Dorong Kebijakan Berbasis Riset, Polri Dirikan Laboratorium Sosial Kepolisian
Kepolisian Negara Republik Indonesia membangun Laboratorium Sosial Sains Kepolisian di kompleks Akademi Kepolisian (Akpol), Semarang, sebagai upaya memperkuat pengembangan model pemolisian yang lebih presisi dan berbasis riset.
Wakil Kepala Polri, Dedi Prasetyo, menyatakan bahwa langkah ini merupakan respons terhadap perubahan zaman yang semakin cepat dan kompleks, dipengaruhi oleh revolusi digital, dinamika geopolitik, serta transformasi sosial di masyarakat.
Laboratorium ini dirancang sebagai ruang integratif yang menghubungkan teori dengan praktik melalui pendekatan berbasis data, analisis ilmiah, serta simulasi kondisi nyata di lapangan. Fasilitas tersebut akan digunakan untuk menguji berbagai model pemolisian guna menghasilkan kebijakan yang lebih efektif dan tepat sasaran.

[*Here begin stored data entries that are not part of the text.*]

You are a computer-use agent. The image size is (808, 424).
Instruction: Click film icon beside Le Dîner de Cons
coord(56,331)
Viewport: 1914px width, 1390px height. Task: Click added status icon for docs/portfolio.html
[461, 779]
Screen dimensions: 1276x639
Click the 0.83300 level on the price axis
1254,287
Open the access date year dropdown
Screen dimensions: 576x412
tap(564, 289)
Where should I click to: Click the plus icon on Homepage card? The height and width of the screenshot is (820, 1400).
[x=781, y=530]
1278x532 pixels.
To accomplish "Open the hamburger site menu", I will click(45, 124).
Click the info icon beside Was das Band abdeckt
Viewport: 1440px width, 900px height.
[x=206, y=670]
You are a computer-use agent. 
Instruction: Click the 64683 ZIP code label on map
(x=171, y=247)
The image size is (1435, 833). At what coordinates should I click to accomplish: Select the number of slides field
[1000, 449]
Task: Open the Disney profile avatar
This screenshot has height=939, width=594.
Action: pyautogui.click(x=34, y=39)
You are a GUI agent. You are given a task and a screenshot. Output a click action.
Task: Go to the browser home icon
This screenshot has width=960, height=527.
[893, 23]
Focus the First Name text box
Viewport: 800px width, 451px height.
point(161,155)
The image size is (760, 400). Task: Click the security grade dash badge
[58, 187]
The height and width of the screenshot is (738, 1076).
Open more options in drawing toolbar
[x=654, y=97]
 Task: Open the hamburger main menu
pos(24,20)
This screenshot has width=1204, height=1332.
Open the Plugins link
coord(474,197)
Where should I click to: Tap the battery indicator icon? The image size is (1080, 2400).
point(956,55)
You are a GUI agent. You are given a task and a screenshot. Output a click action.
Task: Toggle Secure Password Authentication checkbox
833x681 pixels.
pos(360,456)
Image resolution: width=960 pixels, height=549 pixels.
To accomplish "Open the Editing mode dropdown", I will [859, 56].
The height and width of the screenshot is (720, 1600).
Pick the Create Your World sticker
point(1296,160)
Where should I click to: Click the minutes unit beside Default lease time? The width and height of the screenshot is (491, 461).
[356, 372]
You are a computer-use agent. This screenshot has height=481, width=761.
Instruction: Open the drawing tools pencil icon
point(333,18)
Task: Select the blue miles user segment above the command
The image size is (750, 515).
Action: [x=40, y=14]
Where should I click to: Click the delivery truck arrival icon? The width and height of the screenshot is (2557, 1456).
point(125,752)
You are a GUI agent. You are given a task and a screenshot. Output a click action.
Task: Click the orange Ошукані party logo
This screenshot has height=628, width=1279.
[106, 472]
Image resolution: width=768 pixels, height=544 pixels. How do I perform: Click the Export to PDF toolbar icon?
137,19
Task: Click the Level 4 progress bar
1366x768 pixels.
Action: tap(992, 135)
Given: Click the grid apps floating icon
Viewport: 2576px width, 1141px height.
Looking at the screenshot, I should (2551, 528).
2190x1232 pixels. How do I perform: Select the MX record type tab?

Selain mendukung perumusan kebijakan, laboratorium ini juga diharapkan memperkuat pelaksanaan tugas pemeliharaan keamanan dan ketertiban masyarakat melalui pendekatan yang adaptif, prediktif, dan berbasis bukti.
Keberadaan fasilitas ini sekaligus menjadi sarana pembelajaran dalam membentuk personel Polri yang profesional, adaptif, dan berorientasi pada pelayanan publik, serta memperkuat pengembangan ilmu kepolisian yang lebih transparan dan akuntabel.